Pertanyaan muncul dari beberapa
sedulur yang ingin memastikan lokasi sinau bareng malam itu. Namun hingga Jama’ah
Isya selesai, belum ada kepastian untuk lokasi maiyahan.
“Menurutku mending langsung ke
Gedung Rakyat. Gumayun dan sekitare bledek ngampar nemen.”
Mbah
Nahar lewat grup whatsapp mengusulkan bahwa sinau bareng pindah lokasi ke Gedung Rakyat.
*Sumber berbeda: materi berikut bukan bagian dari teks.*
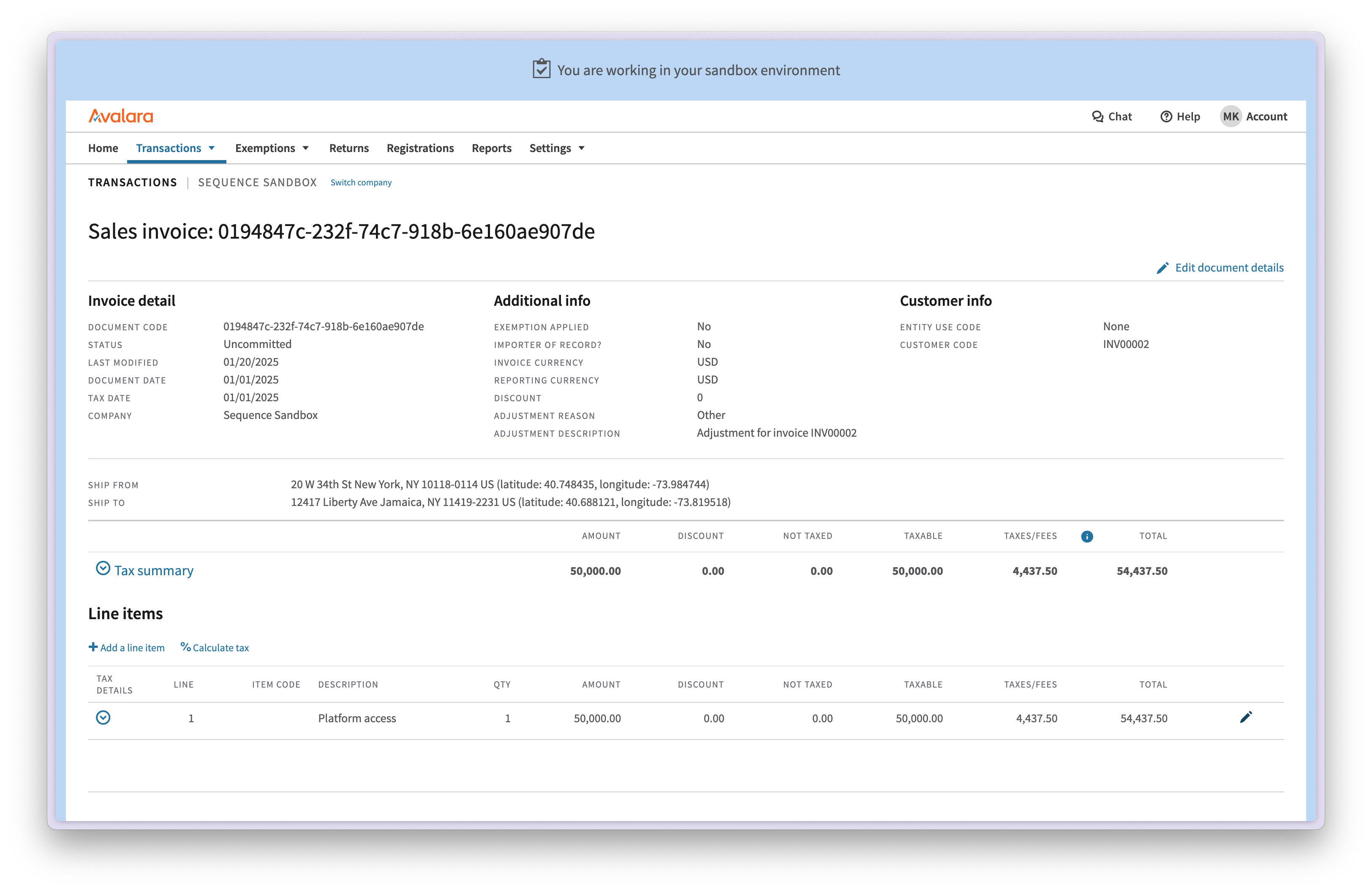Select the sales invoice document code value
The height and width of the screenshot is (892, 1372).
point(324,326)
Karena
memang malam itu gludug benar-benar mengabarkan bahwa hujan akan segera turun.
Sekitar pukul 19.30 lebih, Kang Koor tiba di lokasi belakang GBN
dengan membawa soundsystem dan mengabarkan bahwa “Lokasi pindah bae nang gedung rakyat.” Dengan
sigap beberapa sedulur yang standby di belakang GBN langsung mengangkut
peralatan yang akan dibawa ke Galery Gedung Rakyat.
Sinergi
malam itu begitu nyata. Saling berperan dalam ruang yang membesar, menyatu
dalam perbedaan, bersama menuntaskan tugas Tuhan. Karena tak mungkin sesuatu
dapat terselesaikan tanpa sinergi, kerjasama, persilangan jalan kebaikan, meski
setiap manusia memiliki jalan hidup masing-masing. Matahari di siang hari,
sedang bintang dan bulan di malam hari. Gunung menjulang menjadikan bumi tak
goyang, dan laut yang dalam menyimpan begitu banyak yang manusia butuhkan.
Tangan kanan harus bersinergi dengan tangan kiri, begiti juga mata, telinga,
mulut dan sebagainya.
Tidak ada orang bodoh mutlak, seperti halnya orang cerdas
mutlak. Bahkan Rasulullah pun oleh Allah dikehendaki untuk lupa, sanuqri-ukafalatansaa illa masyaa allah. Maka dibukakanlah pintu saling mengingatkan, tawashoubilhaq watawa shoubish shobr wabilmarhamah.
Kita mungkin cerdas di satu sisi, tapi memiliki kebodohan di sisi yang lain.
Kita mungkin banyak hal yang bodoh dalam sekian hal, tapi pasti memiliki
kecerdasan di hal-hal tertentu. Tuhan tak marah dengan kebodohan yang kita
miliki selama terus belajar. Tapi Dia akan marah ketika kita mengerti, bahkan
membaca dan memahami kitab-Nya namun menyembunyikan itu, apalagi untuk diri
kita sendiri. Paham, tapi menolak untuk melakukan tanpa alasan yang adil.